L’ouverture de ce procès est très attendue du fait de l’ampleur des massacres perpétrés dans la capitale rwandaise pendant le génocide, et parce que les audiences ont été suspendues depuis la mi-décembre pour vacances judiciaires. En effet, l’ancien préfet de Kigali a plaidé non coupable aux six chefs d’accusations qui lui sont reprochés, à savoir : génocide, complicité dans le génocide, assassinat en tant que crime contre l’humanité, viol en tant que crime contre l’humanité, assassinat en tant que crime de guerre et viol en tant que crime de guerre d’après un correspondant de l’AFP.
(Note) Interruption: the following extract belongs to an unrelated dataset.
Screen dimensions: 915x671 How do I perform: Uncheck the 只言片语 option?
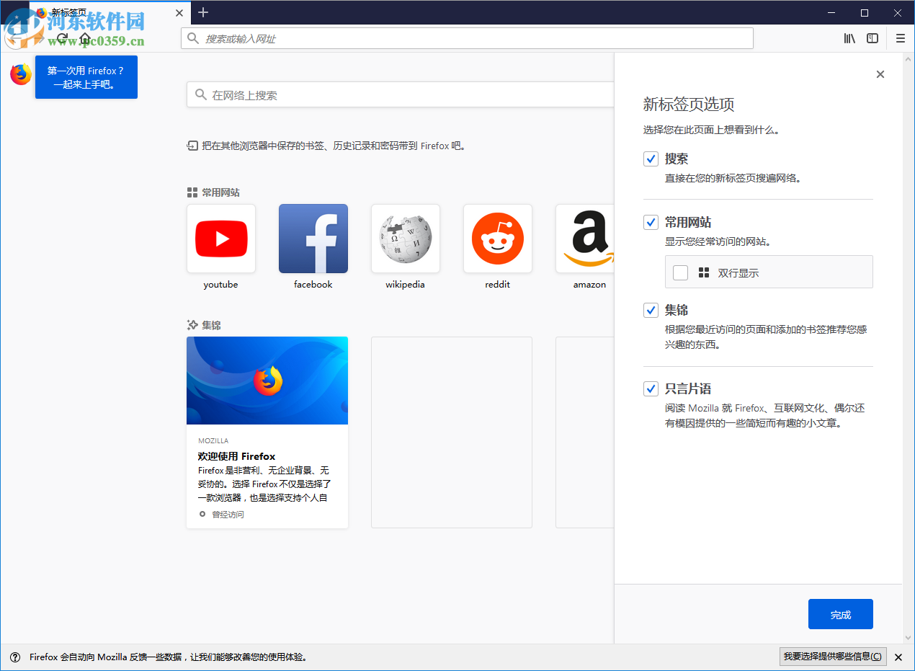point(651,388)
Jonathan Moses, représentant du procureur a déclaré que « M. Renzaho avait transformé la préfecture de Kigali en l’un des centres des opérations des forces génocidaires » et, qu’ « il avait incité le viol des femmes tutsies qui selon lui devait servir de nourriture aux militaires ». D’après la chaîne anglaise, BBC, si M. Renzaho est jugé coupable à l’issue du procès, il encourt une peine d’emprisonnement à vie. Ce procès est important car l’ancien préfet, en complicité avec l’abbé Wenceslas Munyeshaka qui vient d’être condamné par contumace par un tribunal rwandais, a, selon l’accusation, ordonné de tuer de nombreux tutsies à la paroisse de l’église Sainte Famille, au centre pastoral Saint Paul et au centre d’éducation des langues africaines à Kigali.

La longue fuite de Renzaho

Originaire de Kigarama, Thartisse Renzaho, ingénieur de formation, a effectué l’essentiel de sa carrière au sein de l’armée rwandaise (far) avant d’être nommé au poste de préfet de Kigali le 5 octobre 1990, trois jours après le déclenchement de la rébellion du Front Patriotique Rwandais( FPR, actuellement au pouvoir). Sa nomination a coïncidé avec des arrestations massives, à travers le pays et particulièrement à Kigali, de milliers de tutsies.

Après la déroute du régime hutu face au FPR, il a pris le chemin de l’exil, d’abord en République Démocratique du Congo puis au Kenya. M. Renzaho a échappé en 1997, à Nairobi, à une tentative d’arrestation menée par le TPIR. Il est retourné en RDC où il a combattu les troupes rwandaises aux côtés de l’armée congolaise. Il a été arrêté fin septembre 2002 par le président Joseph Kabila sous les recommandations du chef d’Etat américain George W. Bush. Il a été immédiatement transféré au centre de détention du TPIR.

Le conseil de sécurité des Nations Unies a demandé au TPIR, qui a prononcé à ce jour 27 condamnations et 5 acquittements, de terminer les procès en première instance en 2008.